3. L’élargissement de l’exigence de vérification des antécédents, en particulier si elle est couplée à des bases de données «améliorées», aggrave l’injustice de désarmer des millions de personnes qui ne constituent pas une menace pour les autres mais qui sont néanmoins interdites de posséder des armes à feu parce qu’elles utilisent des drogues illégales, dépassent le visa, étaient autrefois soumis à un traitement psychiatrique ordonné par le tribunal, ou avoir des antécédents criminels, même s’ils n’ont jamais commis de crime violent.
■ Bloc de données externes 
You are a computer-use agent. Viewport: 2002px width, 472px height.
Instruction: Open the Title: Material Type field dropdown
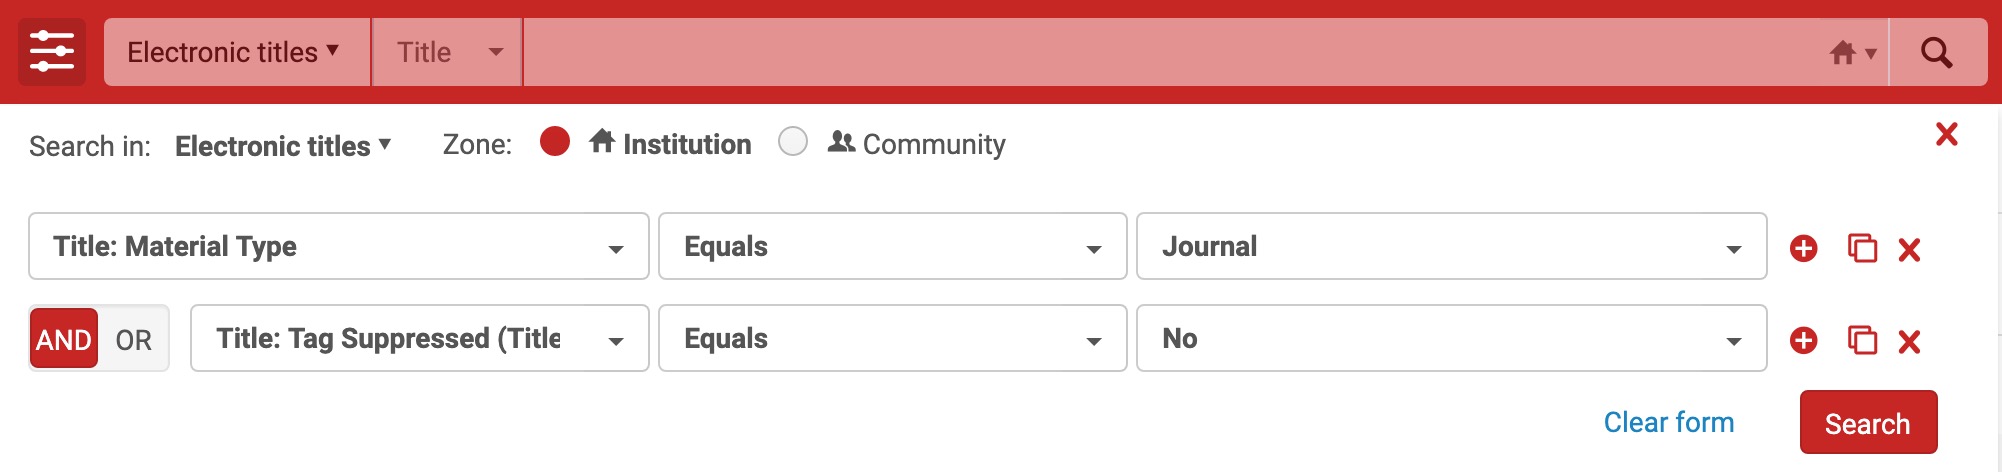(x=339, y=246)
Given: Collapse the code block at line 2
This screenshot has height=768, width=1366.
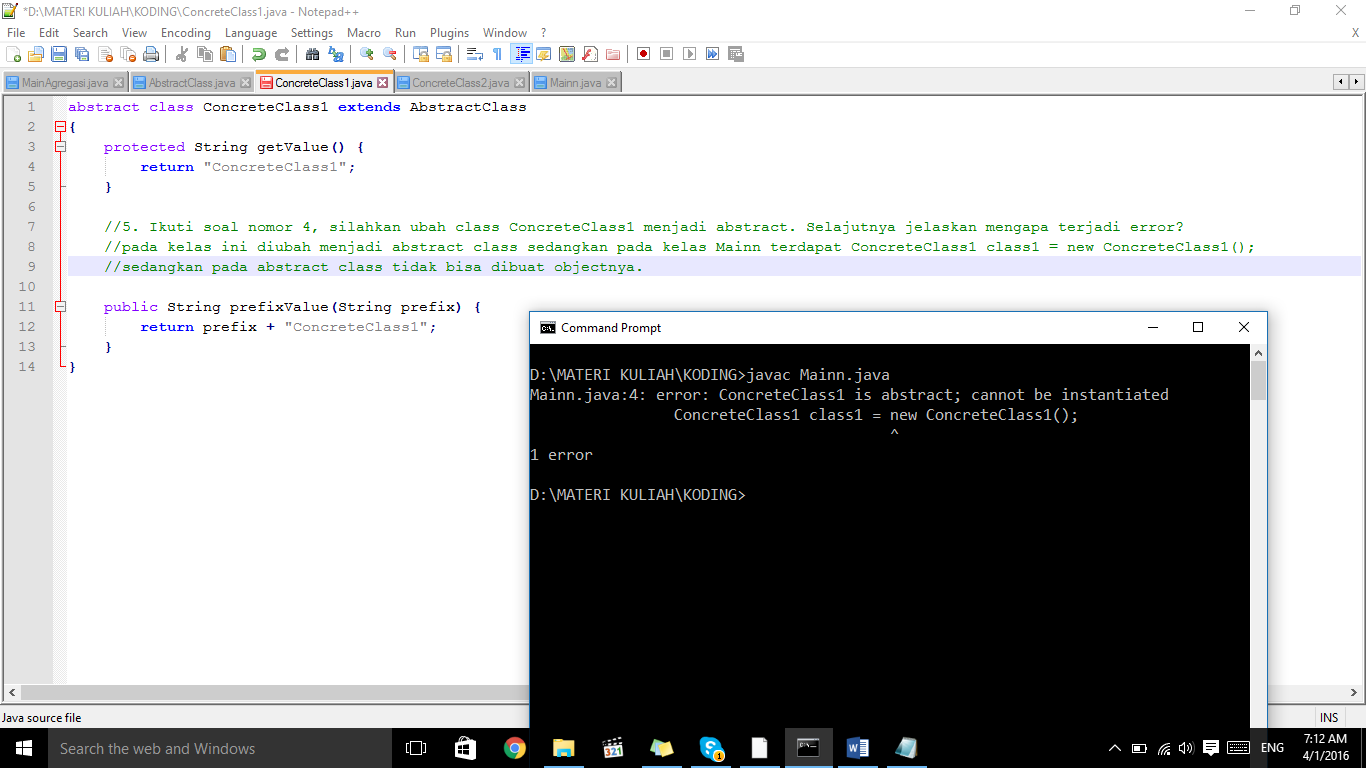Looking at the screenshot, I should [60, 126].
4. L’élargissement de l’exigence de vérification des antécédents n’est pas la même chose que d’obliger les gens à effectuer des vérifications des antécédents pour les transferts d’armes privées. De nombreux propriétaires d’armes à feu rechigneront aux inconvénients et aux frais occasionnés par la recherche et le paiement d’un concessionnaire agréé disposé à faciliter une transaction. En Oregon, qui a étendu son obligation de vérification des antécédents en août, certains responsables locaux de l’application des lois ont déclaré publiquement qu’ils ne prévoyaient pas d’appliquer la nouvelle règle, soit parce qu’ils n’avaient pas les ressources, soit parce qu’ils la considéraient comme une intrusion inconstitutionnelle. Les notes orégoniennes qu ‘ »il n’y a pas de registre centralisé des armes à feu dans l’Oregon … qui pourrait être utilisé pour suivre une arme trouvée en possession d’un criminel ». Le gouvernement fédéral n’a pas non plus un tel registre, alors comment peut-il espérer suivre les transferts et s’assurer que les vérifications des antécédents sont effectuées? Même avec de lourdes sanctions pénales, une non-conformité généralisée est une certitude. Considérez: La perspective théorique d’une peine de 10 ans de prison dissuade-t-elle les propriétaires d’armes à feu de fumer du pot ou les fumeurs de pots de posséder des armes à feu?»